= Carl Brenders =

Belgian naturalist and painter

Carl Brenders (born 1937) is a naturalist and painter, born near Antwerp, Belgium. The painter is most famous for his detailed and lifelike paintings of wildlife.

Some of the artist's accomplishments include illustrations of wildlife for La Vie secrète des bêtes, a book series (published in English as Nature's Hidden World), and being named the 24th Master Artist at the 2002 Birds in Art exhibition at Leigh Yawkey Woodson Art Museum in Wausau, Wisconsin. His art is the subject of the books, Wildlife: The Nature Paintings of Carl Brenders, Song of Creation, and Pride of Place: The Art of Carl Brenders. Thirty of the artist's works were a part of the major retrospective exhibition Artistry in Nature: The Wildlife Paintings of Carl Brenders which opened at the Carnegie Museum of Natural History in Pittsburgh, Pennsylvania, and then traveled to Cleveland, Ohio, Louisville, Kentucky, and Shreveport, Louisiana.

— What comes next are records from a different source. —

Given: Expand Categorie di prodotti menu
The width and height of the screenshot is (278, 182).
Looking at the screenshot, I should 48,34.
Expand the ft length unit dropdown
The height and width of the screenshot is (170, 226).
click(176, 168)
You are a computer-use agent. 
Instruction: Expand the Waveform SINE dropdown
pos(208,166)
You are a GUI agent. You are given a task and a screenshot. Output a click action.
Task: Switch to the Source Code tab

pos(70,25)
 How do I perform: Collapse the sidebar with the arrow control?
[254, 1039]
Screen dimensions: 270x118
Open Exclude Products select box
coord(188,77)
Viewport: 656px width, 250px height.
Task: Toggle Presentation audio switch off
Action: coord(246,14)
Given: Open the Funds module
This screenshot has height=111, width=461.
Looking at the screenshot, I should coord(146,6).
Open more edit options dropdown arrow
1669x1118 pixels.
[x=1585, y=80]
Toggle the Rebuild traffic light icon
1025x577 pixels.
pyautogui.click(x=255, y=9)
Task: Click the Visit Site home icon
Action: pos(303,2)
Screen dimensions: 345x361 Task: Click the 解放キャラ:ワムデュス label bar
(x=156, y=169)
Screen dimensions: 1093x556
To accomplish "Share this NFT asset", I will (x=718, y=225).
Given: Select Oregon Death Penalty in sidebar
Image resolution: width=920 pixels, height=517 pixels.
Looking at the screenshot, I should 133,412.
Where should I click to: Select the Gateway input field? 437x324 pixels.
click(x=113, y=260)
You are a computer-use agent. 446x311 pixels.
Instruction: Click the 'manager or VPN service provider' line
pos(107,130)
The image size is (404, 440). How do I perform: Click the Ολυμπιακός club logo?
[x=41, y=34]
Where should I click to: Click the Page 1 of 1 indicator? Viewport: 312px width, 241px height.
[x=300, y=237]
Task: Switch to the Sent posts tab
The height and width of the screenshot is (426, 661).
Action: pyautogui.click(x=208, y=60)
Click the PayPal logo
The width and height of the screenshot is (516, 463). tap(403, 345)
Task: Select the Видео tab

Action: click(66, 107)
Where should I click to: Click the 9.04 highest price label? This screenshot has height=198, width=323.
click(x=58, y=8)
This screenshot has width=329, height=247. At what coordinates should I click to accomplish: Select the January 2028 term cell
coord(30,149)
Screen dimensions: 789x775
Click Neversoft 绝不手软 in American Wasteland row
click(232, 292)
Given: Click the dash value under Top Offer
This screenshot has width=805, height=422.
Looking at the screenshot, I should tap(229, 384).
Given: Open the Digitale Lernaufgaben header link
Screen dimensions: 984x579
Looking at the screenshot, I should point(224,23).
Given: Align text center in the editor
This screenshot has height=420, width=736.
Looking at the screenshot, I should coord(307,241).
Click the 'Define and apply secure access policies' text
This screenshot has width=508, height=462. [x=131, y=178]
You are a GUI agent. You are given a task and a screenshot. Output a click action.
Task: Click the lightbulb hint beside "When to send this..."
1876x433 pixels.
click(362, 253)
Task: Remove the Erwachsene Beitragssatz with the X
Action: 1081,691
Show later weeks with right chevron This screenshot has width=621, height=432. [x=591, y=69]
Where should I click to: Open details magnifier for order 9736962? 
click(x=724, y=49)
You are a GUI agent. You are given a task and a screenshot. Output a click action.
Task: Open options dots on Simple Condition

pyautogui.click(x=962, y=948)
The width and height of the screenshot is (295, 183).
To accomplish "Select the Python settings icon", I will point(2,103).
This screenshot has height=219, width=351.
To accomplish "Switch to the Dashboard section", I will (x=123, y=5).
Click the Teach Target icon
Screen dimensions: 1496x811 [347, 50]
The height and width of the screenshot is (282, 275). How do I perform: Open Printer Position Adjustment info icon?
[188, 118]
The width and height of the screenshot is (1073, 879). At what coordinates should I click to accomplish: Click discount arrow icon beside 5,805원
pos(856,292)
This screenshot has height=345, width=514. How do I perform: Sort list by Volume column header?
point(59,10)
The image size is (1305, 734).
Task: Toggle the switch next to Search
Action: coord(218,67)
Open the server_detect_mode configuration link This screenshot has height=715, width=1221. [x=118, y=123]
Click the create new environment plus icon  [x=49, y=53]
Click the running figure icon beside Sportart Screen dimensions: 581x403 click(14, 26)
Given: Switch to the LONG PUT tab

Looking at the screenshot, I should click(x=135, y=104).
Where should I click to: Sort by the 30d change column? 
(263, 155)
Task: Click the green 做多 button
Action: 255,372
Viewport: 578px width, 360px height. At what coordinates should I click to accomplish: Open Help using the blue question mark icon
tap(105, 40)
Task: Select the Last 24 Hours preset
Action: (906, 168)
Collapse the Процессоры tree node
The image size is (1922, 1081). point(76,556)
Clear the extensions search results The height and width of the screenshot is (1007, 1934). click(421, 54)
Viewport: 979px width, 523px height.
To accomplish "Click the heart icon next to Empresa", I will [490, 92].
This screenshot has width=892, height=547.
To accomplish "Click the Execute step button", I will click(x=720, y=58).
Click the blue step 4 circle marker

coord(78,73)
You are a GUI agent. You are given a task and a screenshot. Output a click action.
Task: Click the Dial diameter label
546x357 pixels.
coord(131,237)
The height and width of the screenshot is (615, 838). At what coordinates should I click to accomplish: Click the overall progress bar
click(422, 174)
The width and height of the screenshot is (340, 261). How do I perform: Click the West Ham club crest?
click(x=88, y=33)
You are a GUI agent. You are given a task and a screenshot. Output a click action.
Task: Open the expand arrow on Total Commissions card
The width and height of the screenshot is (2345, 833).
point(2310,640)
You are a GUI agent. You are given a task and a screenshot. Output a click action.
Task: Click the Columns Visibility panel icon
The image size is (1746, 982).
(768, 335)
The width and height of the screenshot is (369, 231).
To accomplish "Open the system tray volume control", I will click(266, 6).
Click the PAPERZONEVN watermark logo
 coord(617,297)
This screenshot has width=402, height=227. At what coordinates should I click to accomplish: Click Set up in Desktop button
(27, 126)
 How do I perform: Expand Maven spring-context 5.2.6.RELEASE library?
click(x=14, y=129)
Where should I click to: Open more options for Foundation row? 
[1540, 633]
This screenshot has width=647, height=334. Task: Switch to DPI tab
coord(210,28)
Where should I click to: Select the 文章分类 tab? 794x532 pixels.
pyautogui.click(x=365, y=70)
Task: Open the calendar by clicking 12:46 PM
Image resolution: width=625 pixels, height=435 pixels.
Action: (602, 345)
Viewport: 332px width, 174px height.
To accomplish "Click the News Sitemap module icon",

Brenders shared his perspectives on God, beauty and art in his 1994 book Wildlife: The Nature Paintings of Carl Benders, "I am not a philosopher, I just paint animals... If there is a God, He is in nature" and, "With all the ugliness in the world, I am thirsty for beauty." He also shared his father's perspective, "My father said before he died, 'Boy, all beauty is in nature.'"

Wildlife artist Robert Bateman wrote, “Carl is, after all, from Flanders. He takes us out of doors and his birds and mammals are very much alive, but his art is part of that same great tradition. Carl is a Flemish master.”

Carl and his wife Paula make their home in Antwerp. They travel yearly to America for fieldwork while attending the annual Birds in Art exhibition.